Speaking to Sky Sports' Footballers' Football Show, he said: "We are considering the possibility of inviting someone with us but it would have to be someone accepted by the group.
"I'm not sure shipping someone in to give the players a lecture will work. It will have to be somebody who gets to know them.
"I think there's a possibility that we should just be encouraging players to know their penalty, to practise their penalty.
"We might have one or two very confident penalty-takers, but there are others who are a bit less confident and it's a matter of how we get to them.
"We need to know that when they go up they are as well prepared as they can be.
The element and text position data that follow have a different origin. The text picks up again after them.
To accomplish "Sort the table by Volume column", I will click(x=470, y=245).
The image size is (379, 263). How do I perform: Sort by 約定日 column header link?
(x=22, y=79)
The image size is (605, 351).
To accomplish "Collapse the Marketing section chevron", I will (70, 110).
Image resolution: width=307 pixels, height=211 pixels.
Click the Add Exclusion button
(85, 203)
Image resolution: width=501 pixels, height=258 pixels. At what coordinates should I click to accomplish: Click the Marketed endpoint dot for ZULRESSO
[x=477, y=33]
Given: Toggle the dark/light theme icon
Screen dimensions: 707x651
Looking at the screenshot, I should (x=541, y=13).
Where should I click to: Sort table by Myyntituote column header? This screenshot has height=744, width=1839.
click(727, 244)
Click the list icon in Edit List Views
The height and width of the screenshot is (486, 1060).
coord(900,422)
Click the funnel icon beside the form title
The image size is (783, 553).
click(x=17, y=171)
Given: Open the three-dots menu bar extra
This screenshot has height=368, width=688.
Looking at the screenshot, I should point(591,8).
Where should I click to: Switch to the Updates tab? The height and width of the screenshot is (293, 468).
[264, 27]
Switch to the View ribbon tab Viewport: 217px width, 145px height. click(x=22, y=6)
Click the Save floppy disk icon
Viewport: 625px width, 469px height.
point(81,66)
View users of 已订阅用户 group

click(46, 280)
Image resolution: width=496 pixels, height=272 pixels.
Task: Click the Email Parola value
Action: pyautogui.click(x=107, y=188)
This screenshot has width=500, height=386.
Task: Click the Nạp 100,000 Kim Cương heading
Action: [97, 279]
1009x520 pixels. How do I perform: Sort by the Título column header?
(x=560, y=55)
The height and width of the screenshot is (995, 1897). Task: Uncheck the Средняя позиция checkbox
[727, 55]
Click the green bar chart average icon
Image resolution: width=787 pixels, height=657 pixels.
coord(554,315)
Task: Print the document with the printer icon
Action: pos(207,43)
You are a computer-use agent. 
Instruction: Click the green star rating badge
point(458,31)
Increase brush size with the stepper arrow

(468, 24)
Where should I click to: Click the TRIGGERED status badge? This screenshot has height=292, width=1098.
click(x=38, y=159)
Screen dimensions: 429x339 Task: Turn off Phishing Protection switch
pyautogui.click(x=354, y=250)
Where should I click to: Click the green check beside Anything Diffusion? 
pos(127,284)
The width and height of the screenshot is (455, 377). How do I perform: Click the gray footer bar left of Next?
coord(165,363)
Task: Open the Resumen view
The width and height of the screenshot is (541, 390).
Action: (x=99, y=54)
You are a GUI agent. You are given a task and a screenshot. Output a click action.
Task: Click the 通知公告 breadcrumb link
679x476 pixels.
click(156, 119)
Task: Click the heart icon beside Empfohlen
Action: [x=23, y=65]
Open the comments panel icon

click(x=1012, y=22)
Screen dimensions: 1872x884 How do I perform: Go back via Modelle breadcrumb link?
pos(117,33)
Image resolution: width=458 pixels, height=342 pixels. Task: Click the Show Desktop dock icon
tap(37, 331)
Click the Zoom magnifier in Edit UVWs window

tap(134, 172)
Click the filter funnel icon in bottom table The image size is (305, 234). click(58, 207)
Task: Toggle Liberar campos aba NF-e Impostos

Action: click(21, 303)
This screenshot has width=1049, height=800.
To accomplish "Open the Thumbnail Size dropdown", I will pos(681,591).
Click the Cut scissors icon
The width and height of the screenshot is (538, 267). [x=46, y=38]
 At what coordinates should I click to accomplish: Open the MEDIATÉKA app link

"It will be about their character, their confidence and their ability to block out the next morning's headlines.
"If a psychologist can find a way to block that out then we'd be very, very happy.''
Hodgson must submit his final 23-man selection for the Brazil finals on June 2 and, to ensure he has not left anyone deserving behind, he will give seven 'fringe' players the chance to prove they merit a place on the plane.
The Three Lions will train in Portugal's warm weather for five days in mid-May before seven players are cut from contention when England return to Wembley to play Peru in a friendly.
"We will definitely take 30 players when we go to Portugal and we'll keep those players until we play the friendly with Peru,'' he added.
"But (before Portugal) I'll name the 23 and then name the seven who, at that moment, are not going to be in the final 23.
"In that way I put my cards on the table a bit earlier than I need to.
"We're taking 30 players with us but several will know that, in my thinking, they've got to go there as standby players.''
Once the 23-man squad is finalised, England fly to Miami for warm-up friendlies against Ecuador and Peru before facing Italy in their first World Cup group game on June 14.